MRP Estimates and the 2019 General Election
MRP stands for ‘multi-level regression with post-stratification’. It is a statistical technique used to transform national opinion survey results into local estimates.
This article examines the technique and what can go wrong, particularly focused on its use prior to the 2019 UK General Election.
What is MRP?
MRP is a technique for building a model of public opinion. It is not the model itself. The underlying assumption is that similar types of people have similar views, such as vote intention, across the country.
The model seeks to estimate a person’s political opinion such as how they intend to vote, by their demography and constituency. By using the census, we can add up what kinds of people there are in each constituency, giving an estimate of vote intention for that constituency.
This technique is not perfect. However, MRP offers a good way of estimating local opinions where full, separate surveys would be impractical or too expensive, such as all constituencies in the House of Commons.

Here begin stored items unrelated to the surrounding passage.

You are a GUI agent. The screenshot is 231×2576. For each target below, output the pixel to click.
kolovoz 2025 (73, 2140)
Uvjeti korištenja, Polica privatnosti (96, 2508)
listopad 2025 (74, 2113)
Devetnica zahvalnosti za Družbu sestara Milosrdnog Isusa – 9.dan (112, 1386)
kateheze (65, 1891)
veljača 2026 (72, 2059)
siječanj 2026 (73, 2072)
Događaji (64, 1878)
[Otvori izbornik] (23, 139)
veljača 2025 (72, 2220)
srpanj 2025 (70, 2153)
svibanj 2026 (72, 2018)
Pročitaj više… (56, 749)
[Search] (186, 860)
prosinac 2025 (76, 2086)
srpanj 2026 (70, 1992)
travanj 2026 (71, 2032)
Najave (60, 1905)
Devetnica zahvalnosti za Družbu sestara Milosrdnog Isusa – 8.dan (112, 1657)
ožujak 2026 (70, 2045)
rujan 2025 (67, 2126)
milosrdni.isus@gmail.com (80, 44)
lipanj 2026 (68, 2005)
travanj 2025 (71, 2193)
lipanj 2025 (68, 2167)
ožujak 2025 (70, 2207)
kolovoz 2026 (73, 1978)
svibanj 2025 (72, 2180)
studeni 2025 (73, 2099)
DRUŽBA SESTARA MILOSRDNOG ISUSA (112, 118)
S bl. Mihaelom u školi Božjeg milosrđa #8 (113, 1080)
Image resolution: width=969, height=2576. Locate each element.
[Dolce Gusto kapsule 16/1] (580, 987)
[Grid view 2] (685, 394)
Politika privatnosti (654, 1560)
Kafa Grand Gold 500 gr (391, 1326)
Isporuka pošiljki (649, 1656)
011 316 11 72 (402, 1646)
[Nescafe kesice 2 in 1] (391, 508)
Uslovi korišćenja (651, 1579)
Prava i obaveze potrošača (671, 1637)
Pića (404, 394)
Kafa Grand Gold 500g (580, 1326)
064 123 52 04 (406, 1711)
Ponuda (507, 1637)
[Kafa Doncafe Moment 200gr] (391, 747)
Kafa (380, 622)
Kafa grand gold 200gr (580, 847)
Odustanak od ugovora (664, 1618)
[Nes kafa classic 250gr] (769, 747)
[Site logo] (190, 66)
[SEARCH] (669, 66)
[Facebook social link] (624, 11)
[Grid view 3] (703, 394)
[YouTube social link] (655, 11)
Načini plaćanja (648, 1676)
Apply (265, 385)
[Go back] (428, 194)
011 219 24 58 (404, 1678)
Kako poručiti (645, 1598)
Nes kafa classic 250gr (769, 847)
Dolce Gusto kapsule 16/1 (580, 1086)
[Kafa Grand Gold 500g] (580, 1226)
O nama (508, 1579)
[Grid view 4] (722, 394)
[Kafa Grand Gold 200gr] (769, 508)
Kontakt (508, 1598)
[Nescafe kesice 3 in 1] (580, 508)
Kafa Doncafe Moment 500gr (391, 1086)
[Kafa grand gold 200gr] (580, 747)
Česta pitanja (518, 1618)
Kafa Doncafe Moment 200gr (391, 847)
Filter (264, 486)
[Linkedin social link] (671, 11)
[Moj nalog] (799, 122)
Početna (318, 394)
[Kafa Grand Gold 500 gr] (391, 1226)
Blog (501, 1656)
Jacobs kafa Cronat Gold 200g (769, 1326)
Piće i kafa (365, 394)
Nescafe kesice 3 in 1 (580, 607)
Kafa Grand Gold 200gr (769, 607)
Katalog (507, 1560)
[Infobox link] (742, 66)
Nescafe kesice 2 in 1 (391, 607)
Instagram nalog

There is a step-by-step process for building such a model.
Step 1: Gather survey responses
This poll should include demographic information from the respondent, as well as their constituency. That demographic information — like age group and highest educational qualification — should only include what is available in the national census.
Step 2: Compile constituency-level predictors
Our estimates can vary by constituencies. If you want to estimate a party’s support in the upcoming General Election, one good choice might be the party’s vote share in the 2017 General Election.
Step 3: Collect census data
We need to know how many people with different sets of demographic characteristics there are in each constituency.
If our model of vote intention used age groups and education level, then we need to know how many eligible citizens there are aged 45 to 55 with a university degree.
Step 4: Build a model of individual vote intention
A respondent’s vote intention is treated as a function of their demographics and constituency. A regression analysis is used to find the best-fitting model.
This is the regression part of MRP. This is multi-level because the vote intention probability is a function across multiple levels: the respondent’s demographics and their constituency. As an example, an older person without a degree living in the shires has a higher probability of voting Conservative than a younger graduate living in a city.
Step 5: Calculate weighted averages in each constituency
Using our census data (step 3) and our individual model (step 4), we now have:
- Numbers of each demographic type in every constituency;
- Modelled probabilities of vote intention for each person based on their demography and constituency.
Through a weighted average, we calculate the estimated party vote intention in each constituency. This is called post-stratification.
Analyses of this kind may use age groups, education level, social grade and ethnicity. Recalled votes from the 2017 General Election can also be used as demographic information.
An example is the recent Focaldata MRP estimates of vote intention in British constituencies for the upcoming General Election, commissioned by Best for Britain. Prof Hanretty (Royal Holloway) has reproduced their central estimates from each constituency.
What can go wrong with MRP?
A curious case of selective memory has surrounded the use of MRP. In the 2017 General Election, people seem to recall YouGov’s accurate central estimation of a hung parliament. Using the same technique, the Lord Ashcroft model (which estimated a Conservative majority over 60) is sometimes forgotten.
Just as surveys can have errors, models can too. Large sample sizes and MRP are not guarantors of reliability.
Here are some things that can go wrong with this technique:
Sampling bias in the survey data: Survey data collected by the social research company could have systemic errors, estimating parties are above or below their real support in the country. Those errors are then funnelled through — overestimating or underestimating a party’s support across the country. In short: bias in, bias out.
Choice over demographic predictors: The individual model relies on a reasonable choice of demographic variables. Different models will produce different estimates — with different errors, based on these choices.
Choice over the constituency-level predictors: A substantive set of constituency-level predictors is needed. Picking poorly— or even forgoing the use of a constituency-level predictor — may increase error.
Errors in the constituency weights: The statistics for each constituency may be out-of-date: the census was last conducted eight years ago — in 2011. Recent estimates of each constituency should be available from the Office for National Statistics, but may be limited in terms of demographic dimensions.
In their evaluation of MRP estimates for various American political questions, Prof Lax and Prof Phillips (Columbia University) found the median absolute difference between the model estimate and the true value was roughly 2.7 points. This error is likely to range from 1.4 to 5.0 points.
Claims of pin-point accuracy from MRP estimates should be read with extreme caution. As Lax and Phillips write:
One cannot blindly run MRP and expect it to work well. Users must take the time to make sure they have a reasonable model for predicting opinion.
What questions should you ask?
Here are some questions that journalists and researchers could ask about published MRP estimates of vote intentions in Great Britain.
- Which research company or companies conducted the surveys?
- How many people were interviewed, and when?
- What were the most important demographic variables used in the model?
- What important constituency-level predictors were used?
- How was the overall model selected?
- What is the uncertainty of your estimates?
The methodology behind MRP estimates should be transparent, so effects of these choices can be scrutinised.